Chi named fellow of century-old education research society
Professor Michelene Chi of Arizona State University has been named one of 23 scholars selected as 2013 American Educational Research Association (AERA) fellows, according to the 97-year-old research society based in Washington, D.C. Chi recently was named director of ASU’s Learning Sciences Institute effective July 1.
For Chi, a cognitive learning scientist and Foundation Professor in ASU’s Mary Lou Fulton Teachers College, the recognition from AERA underscores a career spent in interdisciplinary research environments focused on learning and education. Chi’s research is well known in the learning sciences community, with her publications cited more than 23,000 times in other scientific papers.
For ASU, Chi’s selection brings to 16 the total number of AERA fellows inducted from the Tempe, Ariz.-based university.
“Professor Chi’s prowess as an education scientist is amplified by her commitment to research projects that are both collaborative and interdisciplinary,” said Mari Koerner, dean of Teachers College. “Her work serves to expand our legacy of education research at ASU. But more than that, where we truly excel is marrying that research to real-world school settings in order to maximize its impact on learning.”

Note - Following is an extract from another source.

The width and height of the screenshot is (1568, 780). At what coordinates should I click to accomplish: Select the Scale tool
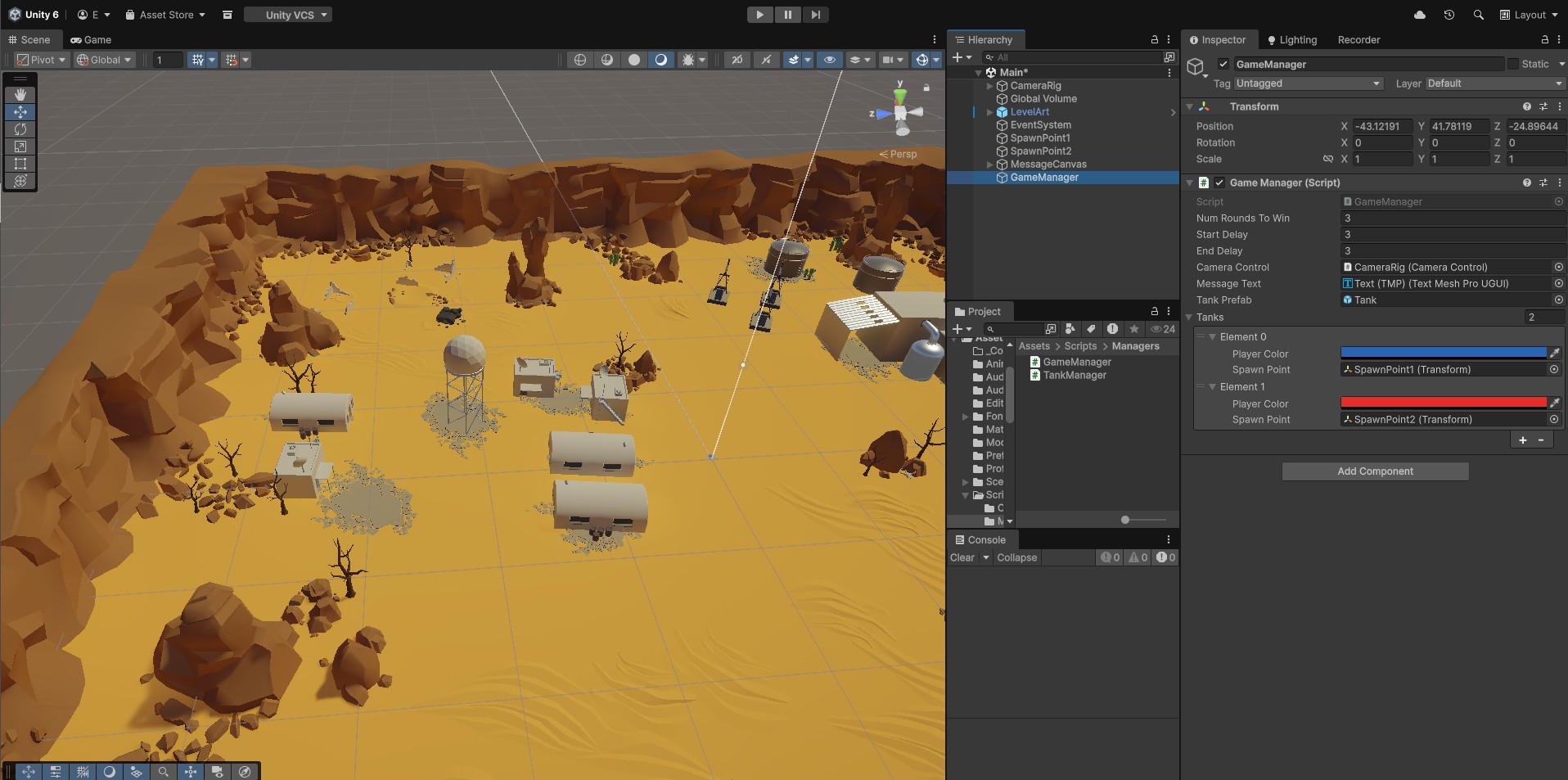click(x=20, y=147)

According to the AERA, fellows are honored for their exceptional scientific or scholarly contributions to education research or significant contributions to the field through the development of research opportunities and settings. The new fellows were nominated by their peers, selected by the Fellows Program Committee and approved by the AERA Council. The new AERA fellows will be inducted April 28 in San Francisco, joining 534 current fellows.
Of the 15 ASU scholars previously named AERA fellows, those at the university today include the following: Alfredo J. Artiles, Dale Rose Baker, David C. Berliner, Stephen N. Elliott, Gene V. Glass, Steve Graham, Karen R. Harris, Sharon Robinson Kurplus, Joseph M. Ryan, Patrick W. Thompson, John W. Tippeconnic, Terence J.G. Tracey and Herbert Zimiles.
ASU’s two-year-old LSI is a “creation place” where researchers, scholars, and practitioners from a variety of disciplines work together, sharing knowledge and solutions that improve learning and quality of life for people of all ages. As LSI director, Chi will be assisted by Associate Director Elisabeth Hayes, Delbert and Jewell Lewis Chair in Reading and Literacy and professor in Teachers College.